The Multi-Center Endotoxin Detection in Critical illness (MEDIC) trial was a multi-center, prospective observational study, performed in 10 Intensive Care Units (ICUs) of academic hospital settings in North America and Europe. The presence of endotoxemia was evaluated on the first day of the patients ICU stay to determine the odds of developing severe sepsis within 24 hours of ICU admission.  The target population for the Risk Assessment Study included all eligible patients (N=857) enrolled in the MEDIC trial on first day of ICU admission who had evaluable samples. 

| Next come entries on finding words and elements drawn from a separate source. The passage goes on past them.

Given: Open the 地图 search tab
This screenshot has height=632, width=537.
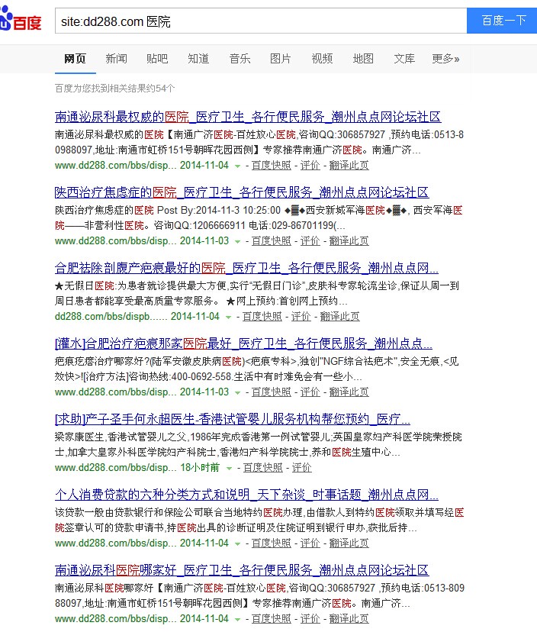Looking at the screenshot, I should pyautogui.click(x=363, y=59).
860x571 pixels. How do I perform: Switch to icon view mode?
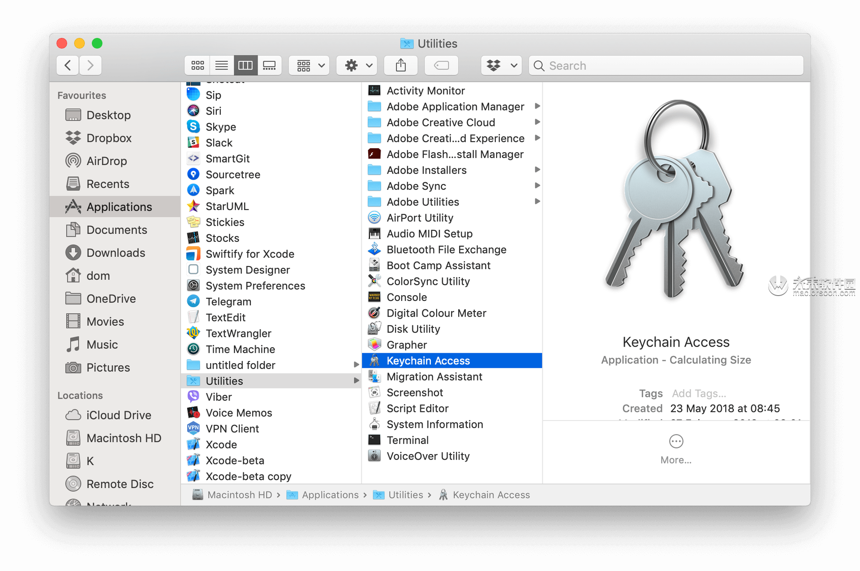click(x=198, y=65)
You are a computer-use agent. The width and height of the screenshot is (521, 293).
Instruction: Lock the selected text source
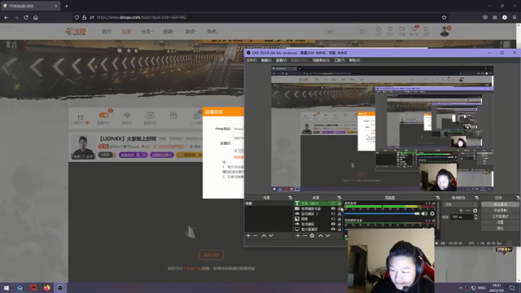coord(339,203)
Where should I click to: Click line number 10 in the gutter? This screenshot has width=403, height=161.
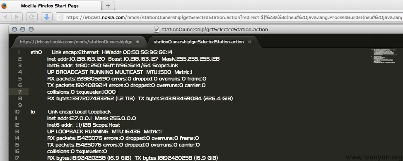click(17, 111)
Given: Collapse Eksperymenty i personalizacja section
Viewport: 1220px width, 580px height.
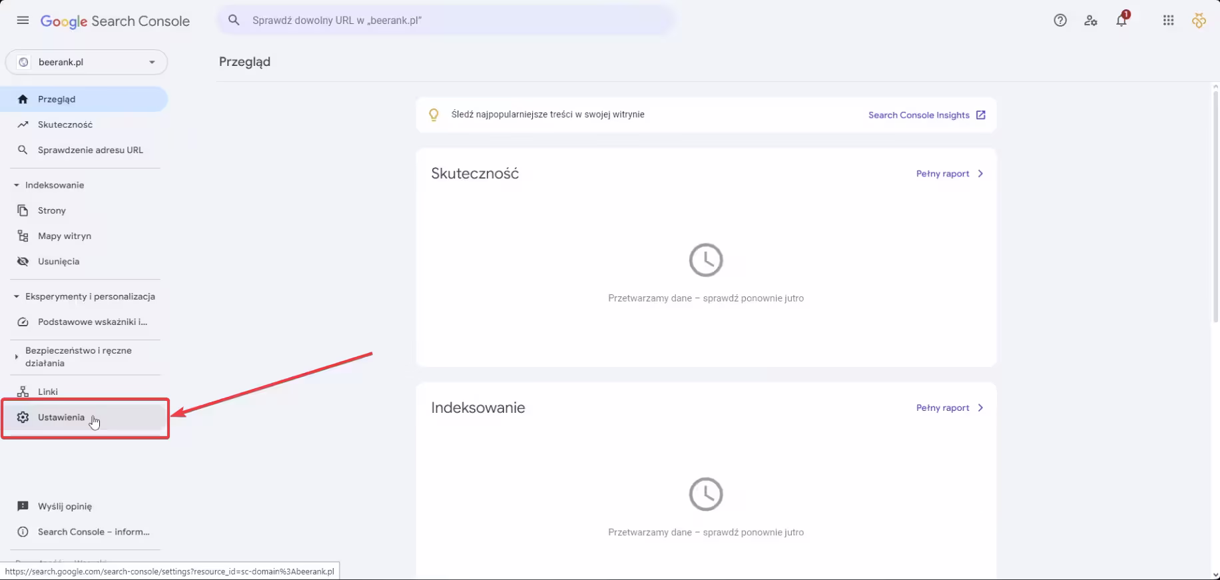Looking at the screenshot, I should pos(17,296).
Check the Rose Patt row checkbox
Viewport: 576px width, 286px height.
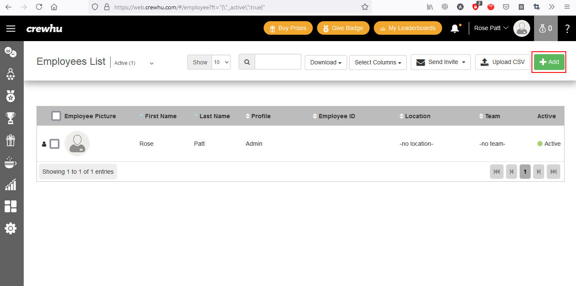coord(54,144)
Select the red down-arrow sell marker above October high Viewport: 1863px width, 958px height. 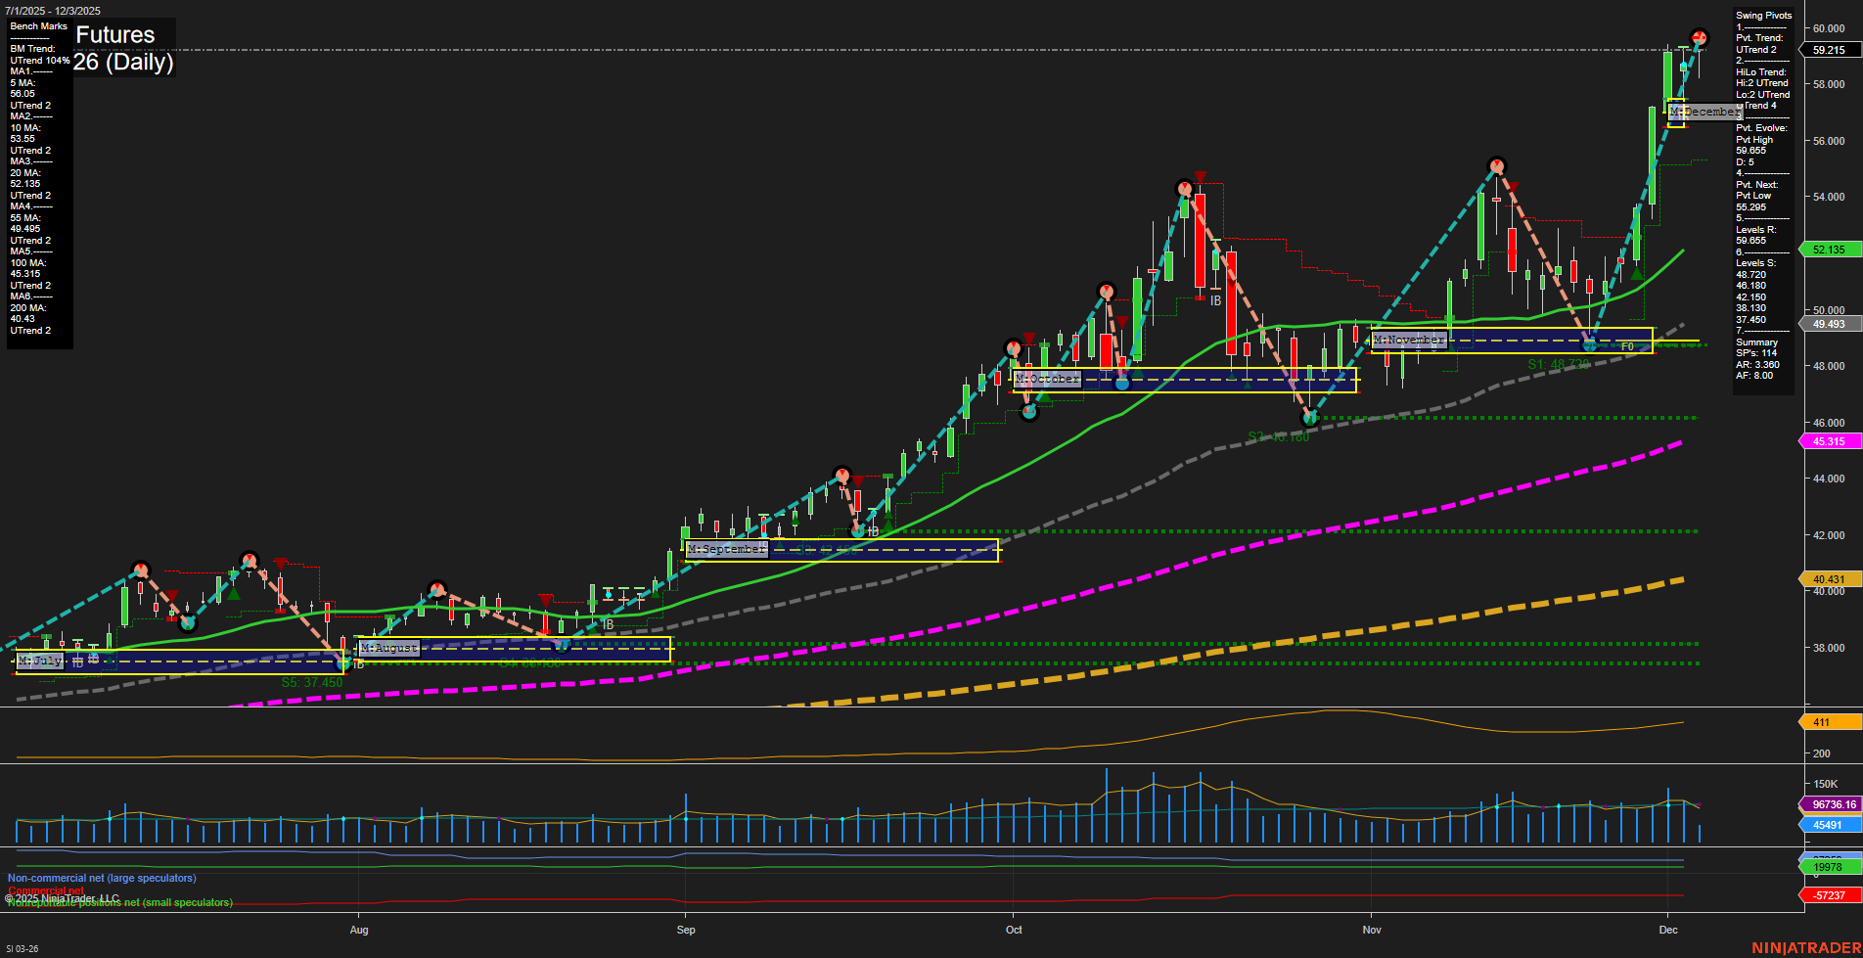pyautogui.click(x=1201, y=177)
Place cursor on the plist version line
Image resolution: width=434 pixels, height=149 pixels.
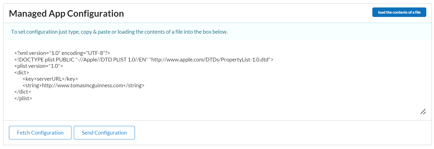(38, 66)
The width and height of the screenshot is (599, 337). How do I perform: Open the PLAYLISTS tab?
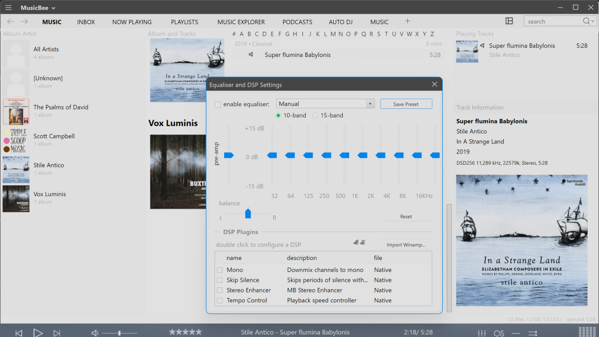coord(184,22)
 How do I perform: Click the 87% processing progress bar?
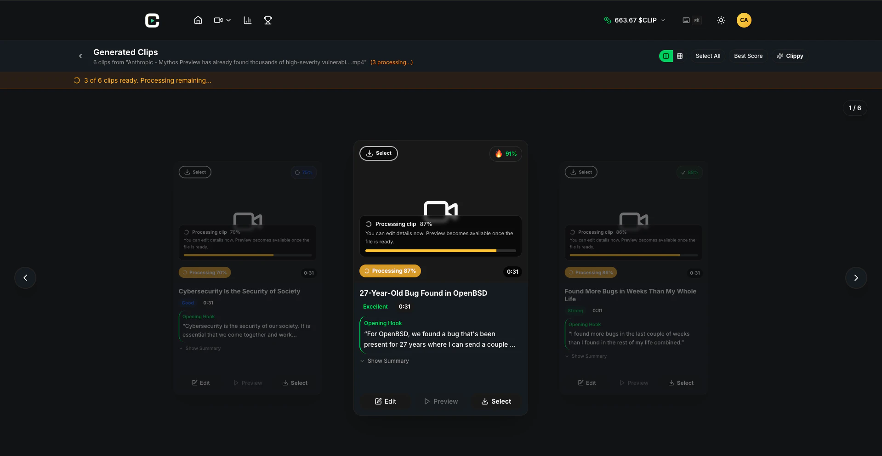(x=439, y=251)
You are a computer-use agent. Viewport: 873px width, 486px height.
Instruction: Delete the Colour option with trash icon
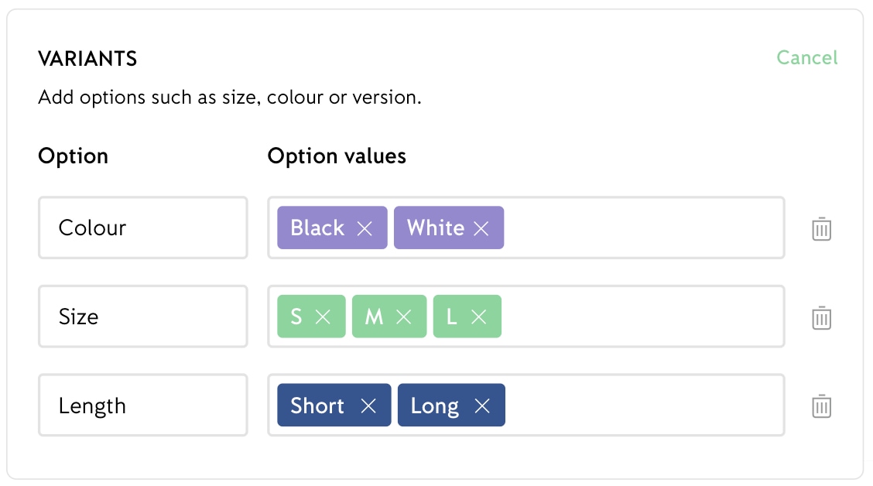tap(821, 229)
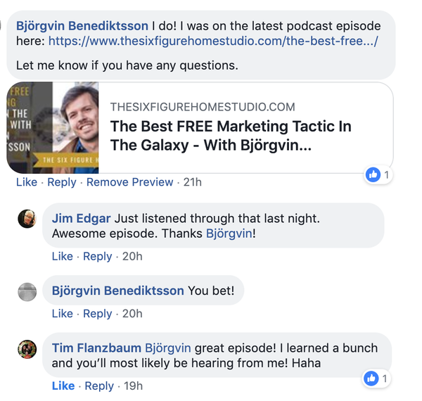The image size is (422, 401).
Task: Click the like reaction icon on link preview
Action: tap(373, 174)
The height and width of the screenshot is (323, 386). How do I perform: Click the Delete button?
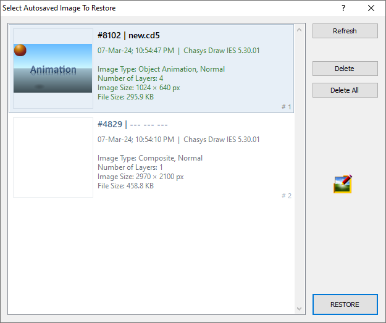coord(345,69)
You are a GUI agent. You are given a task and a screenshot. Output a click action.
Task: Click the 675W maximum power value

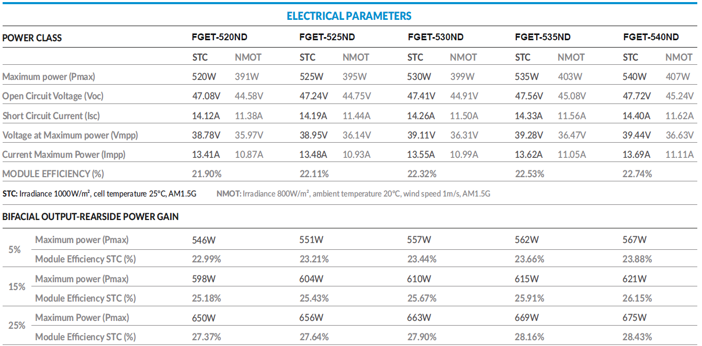tap(635, 317)
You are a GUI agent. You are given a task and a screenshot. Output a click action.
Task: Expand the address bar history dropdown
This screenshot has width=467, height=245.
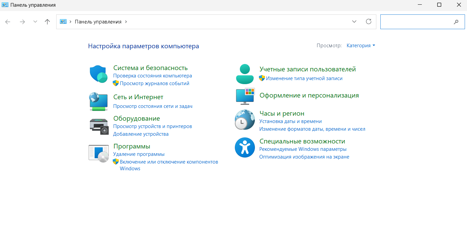(354, 21)
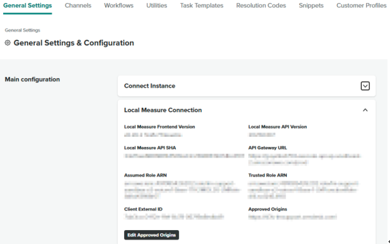Go to the Workflows tab
390x244 pixels.
point(119,6)
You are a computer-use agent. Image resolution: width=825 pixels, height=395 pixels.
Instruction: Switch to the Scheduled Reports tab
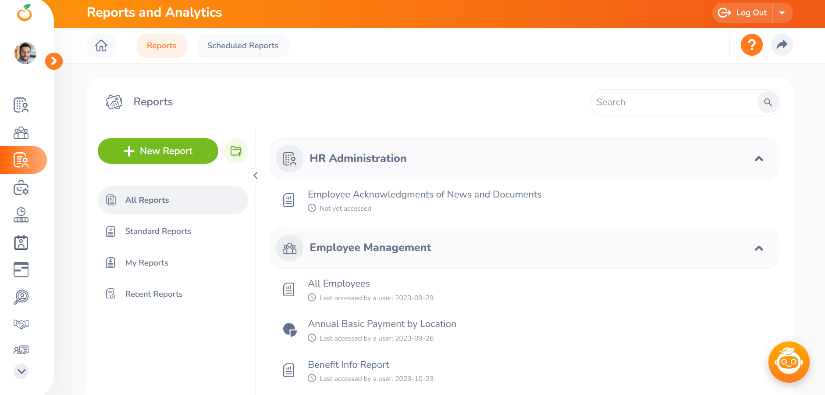click(243, 46)
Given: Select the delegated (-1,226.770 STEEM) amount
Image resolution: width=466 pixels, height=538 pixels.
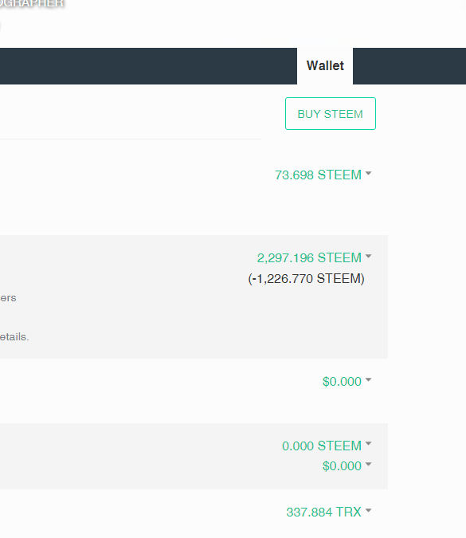Looking at the screenshot, I should coord(306,279).
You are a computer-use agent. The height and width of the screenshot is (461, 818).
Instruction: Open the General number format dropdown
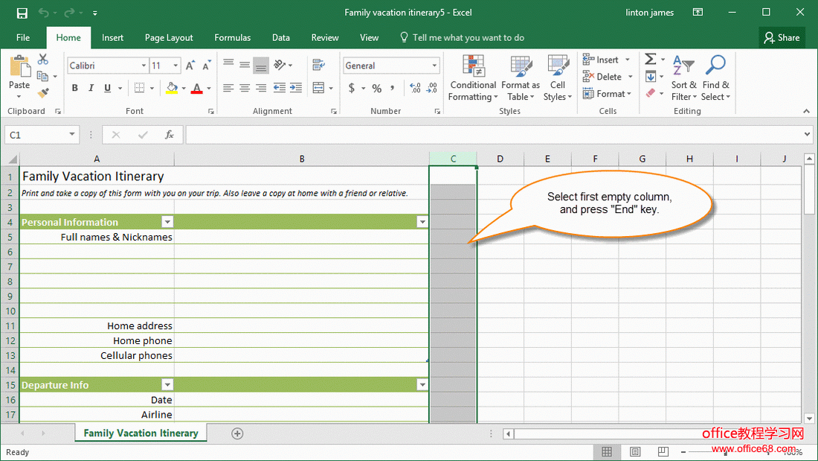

We have found that endotoxemia is common in a highly heterogeneous population of critically ill patients on the day of their admission to an intensive care unit:  almost half of all patients have circulating endotoxin levels more than 2 standard deviations above those detected in healthy control subjects.  Yet only 4% of the study cohort had gram-negative infections based on the criteria of the Centers for Disease Control.  While this discrepancy may reflect the intrinsic challenge of documenting infection in a critically ill patient its sheer magnitude suggests that exposure to endotoxin can also derive from other sources.

Patients who had intermediate or high levels of endotoxin on the day of ICU admission were clearly a sicker population, as reflected in higher admission APACHE II scores, and a greater prevalence of severe sepsis. Moreover patients with the highest levels of circulating endotoxin had a significantly increased risk of dying while in the ICU.  Thus the presence of endotoxemia identifies a high risk subpopulation of critically ill patients.

Rule –out of Gram Negative Infection

The EAA™ is an endotoxin activity with a numeric cut-off to rule-out Gram negative infection set at 0.40. In the MEDIC trial, invasive Gram negative infection was identified by culture in 36 of 465 (8%) of evaluable patients. Results less than 0.40 (0.00-0.39) support the absence of Gram negative infection for ICU patients with suspicion of infection.

Whole blood chemiluminescence offers the following advantages: it is simple, sensitive and allows neutrophil function to be studied in the ambient blood milieu. The EAA™ produces less artifacts and more accurately represents the results of in vivo mediator interactions.  By providing the caregiver with reliable, time critical information, the EAA™ assists physicians in stratifying patients at high risk for severe sepsis who may benefit from early goal-directed therapy.